Peterborough took the top spot as the city with the most overvalued housing market in southern Ontario, coming in at 107.8 per cent over value, just ahead of the St. Catharines-Niagara area at 106.9 per cent.

Housing prices have continued to soar above expected trends, a sign of an overinflated market, said the assessment, which continues to drive up prices and push more people out of the already expensive housing market.

With an average price of more than $864,000 — a stark increase from 2019, when the average house prices was about $416,000 — first time homebuyers are at their most vulnerable in the market with limited choices and out-of-control pricing.

The average household income in the Peterborough area of just under $70,000 after taxes, meaning people in the Peterborough area are under pressure to afford the rising housing cost.

Based on that average income, a household would typically be approved for a mortgage of about $300,000, not nearly enough to afford a local house, let alone be competitive in the current market.

“I can tell you our standard rule of thumb for income without putting into effect the stress tests and other debts owed, somebody who came in at any point over the last five years, making $50,000 with no observable debts, could be pre-approved for $250,000,” said Christina Ward, mortgage broker with Dominion Lending.

Ward added these numbers are very fluid with regards to what is happening in the market, and what people can afford based on their stress test.

She said a lot of people who are unable to afford in this market are turning to multi-generational housing, which includes any number of generations of a family sharing a house, to afford the monthly costs.

Ward notes this is not the only option she has seen for people who are wanting to enter the housing market and who are first-time home buyers.

“We’re seeing people doing ownership pools, where they’ve got three friends wanting to enter the market,” she said. “They’ve been priced out, so they get together and buy a house and their families live in it.”

Overvaluation in Peterborough can be attributed to the rise in housing market investors, the number of which has doubled in the last couple of years.

“In 2021, material suggested investors in the market were twice the number seen in 2020,” said Paul Armstrong, author of the Housing is Fundamental Report.

“Investment in the market does not include people who buy the house to live in, we’re talking about investors looking at real estate as a commodity.”

Armstrong said there are many contributing factors, but the one impacting the overvaluation of housing, especially in the Peterborough area, are real estate investment trusts.

“Large real estate investment funds attract money from investors, usually conservative investors.
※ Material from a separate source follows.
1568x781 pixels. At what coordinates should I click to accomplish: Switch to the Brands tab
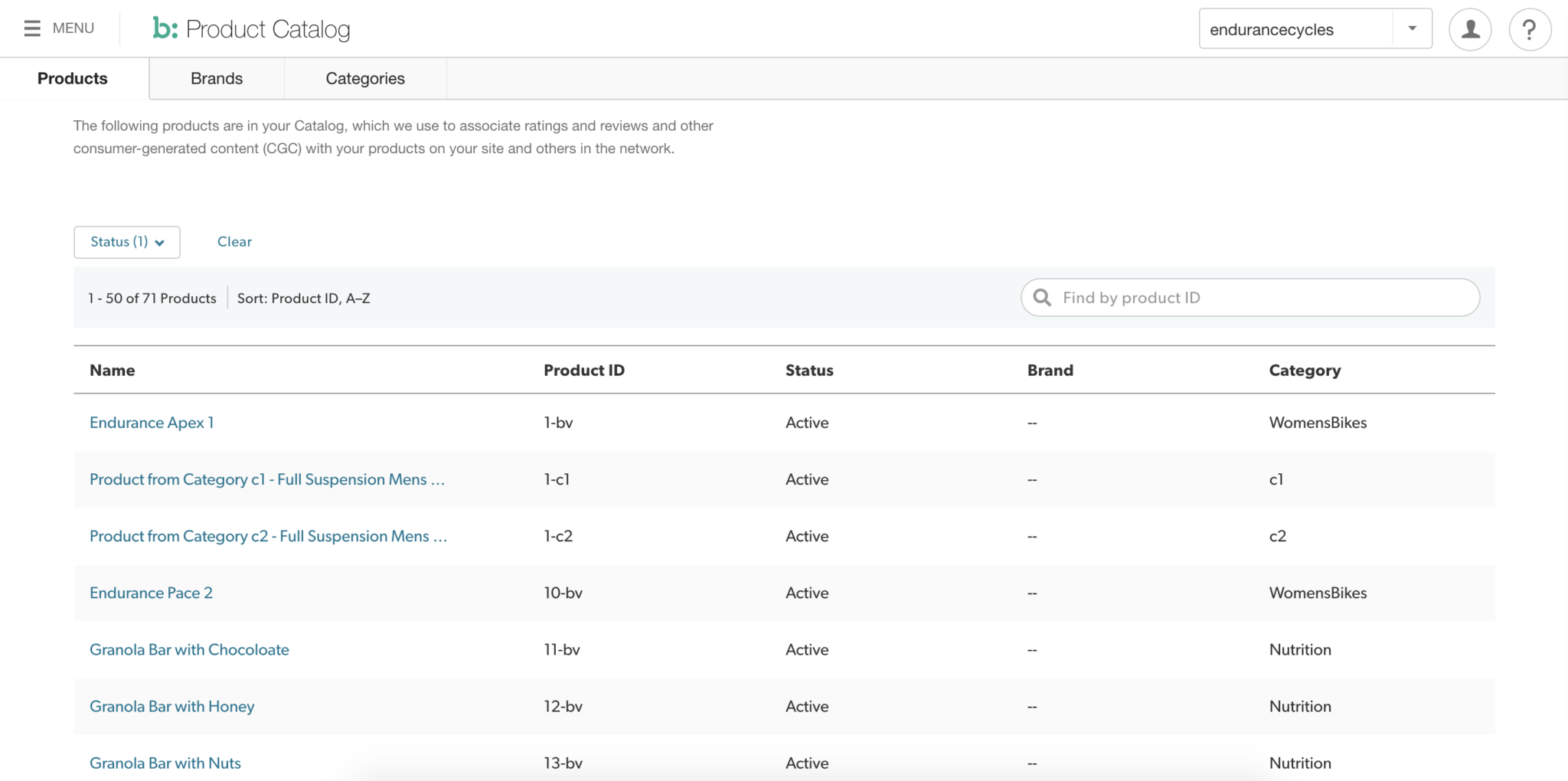click(x=217, y=79)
They don’t want to invest in anything too risky,” said Armstrong.

“The money goes into the real estate investment trusts, so anybody who’s buying units in a real Estate Investment Trust is an investor, they are the one’s driving up the market.”

Armstrong is also concerned with how realtors are conducting business when it comes to accepting bids on housing.

“There will be a stipulation the listing agent puts in, which will say you can make offers, the offers will be sealed, and will not be open until such a date,” Armstrong added.

This method of bidding, called blind bidding, sees potential homebuyers speculate about what others are bidding to try to blindly outbid other potential buyers, which inflates the market value, creating overvaluation of housing.

Armstrong said this creates a speculative market. “The offers should be put in, the owners should be able to look at them and accept an offer when it comes out,” he said.

“But that’s not how this thing is being orchestrated at all, it is an accomplice driving the market.”

Armstrong notes the whole idea of blind bidding is amoral and should be detested, and if governments truly cared about this issue, they would put a stop to it.

“If we had governments that cared about this, they would be trying to do something about it,” he said.

“They would stop this whole methodology, let people put in an offer, an offer that is looked at, rather than this idea of there’s a date at which we look at these and that’s the date for the auction.”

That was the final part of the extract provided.